== Segment start ==

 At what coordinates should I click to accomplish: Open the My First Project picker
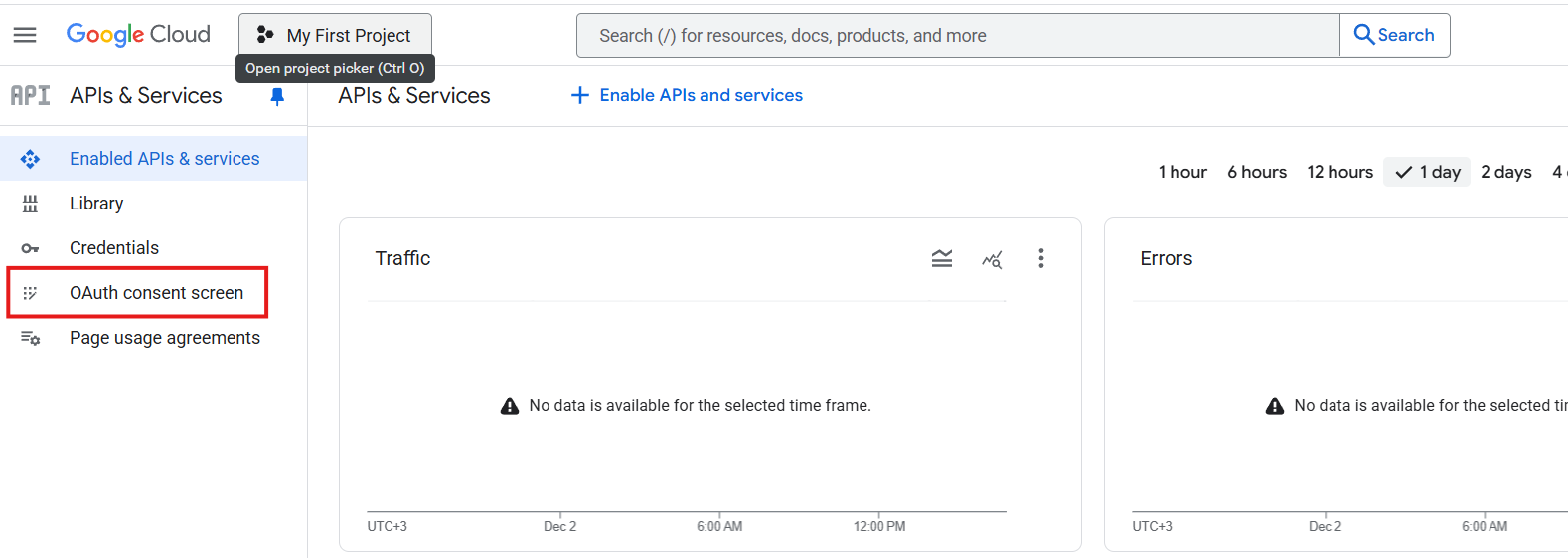click(335, 35)
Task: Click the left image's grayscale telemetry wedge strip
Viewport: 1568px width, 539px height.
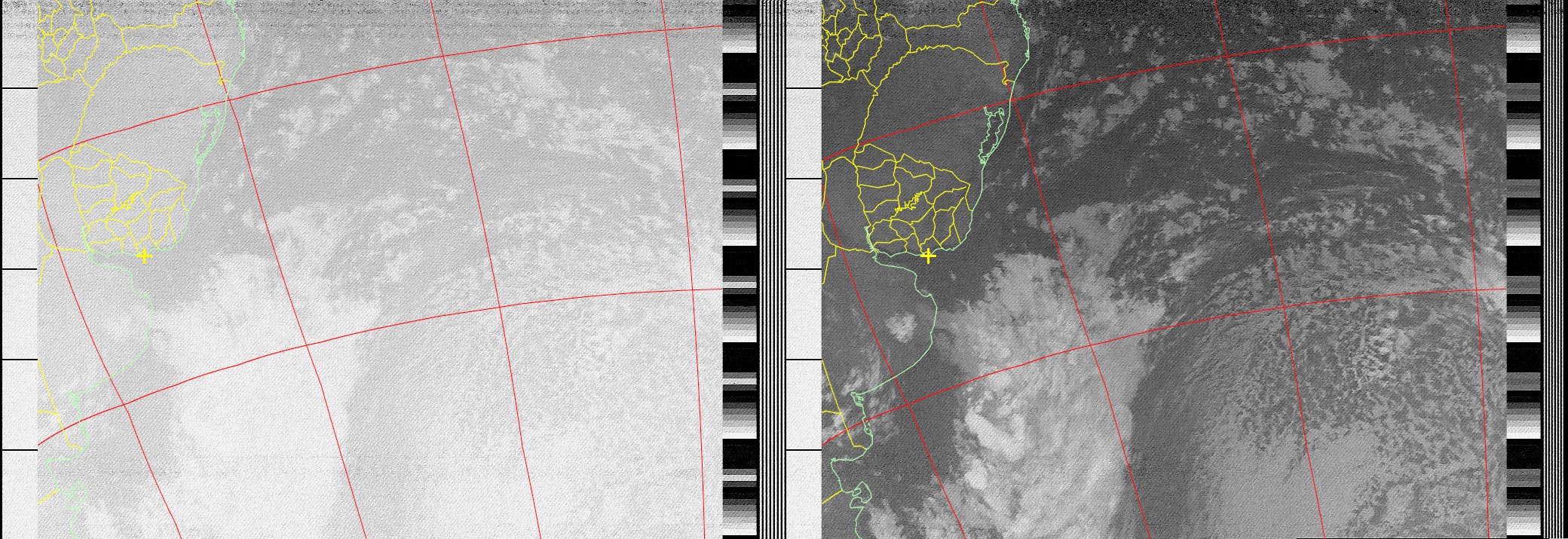Action: tap(740, 271)
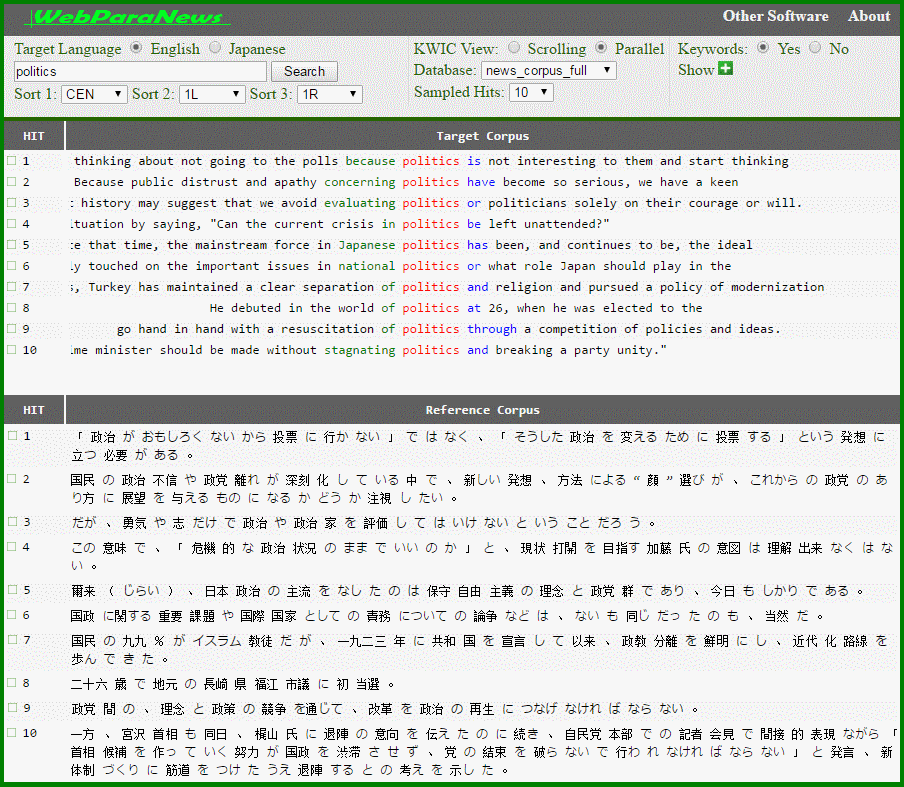This screenshot has width=904, height=787.
Task: Select Japanese as target language
Action: pyautogui.click(x=215, y=48)
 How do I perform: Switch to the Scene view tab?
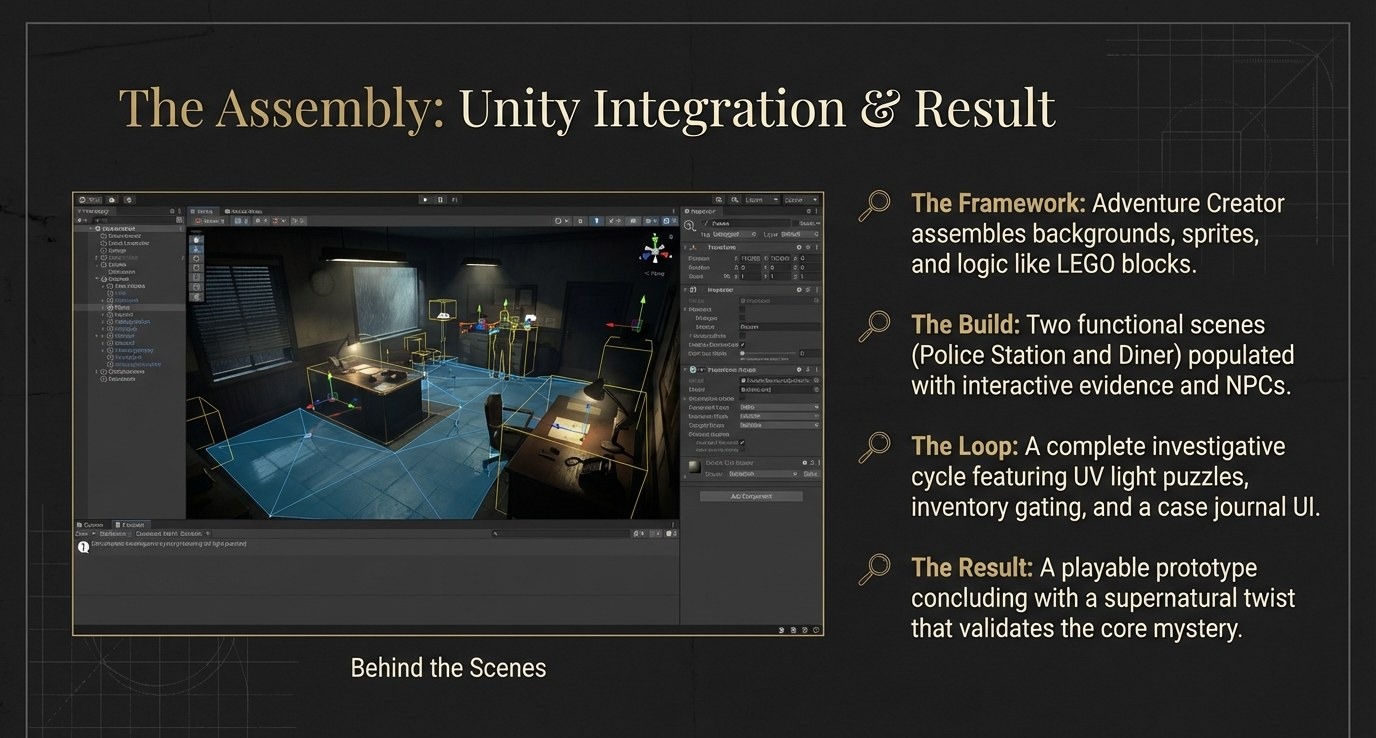pyautogui.click(x=202, y=212)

== Segment end ==

◆ **PROBLEM DESCRIPTION**
Write out the entries above word for word. Do not include the pictures.

◆ **SOLUTION**
 At what coordinates should I click to accomplish: Open the My First Project picker
click(335, 35)
Task: Click the left image's grayscale telemetry wedge strip
Viewport: 1568px width, 539px height.
Action: tap(740, 271)
This screenshot has width=904, height=787.
Task: Select Japanese as target language
Action: pyautogui.click(x=215, y=48)
 How do I perform: Switch to the Scene view tab?
pyautogui.click(x=202, y=212)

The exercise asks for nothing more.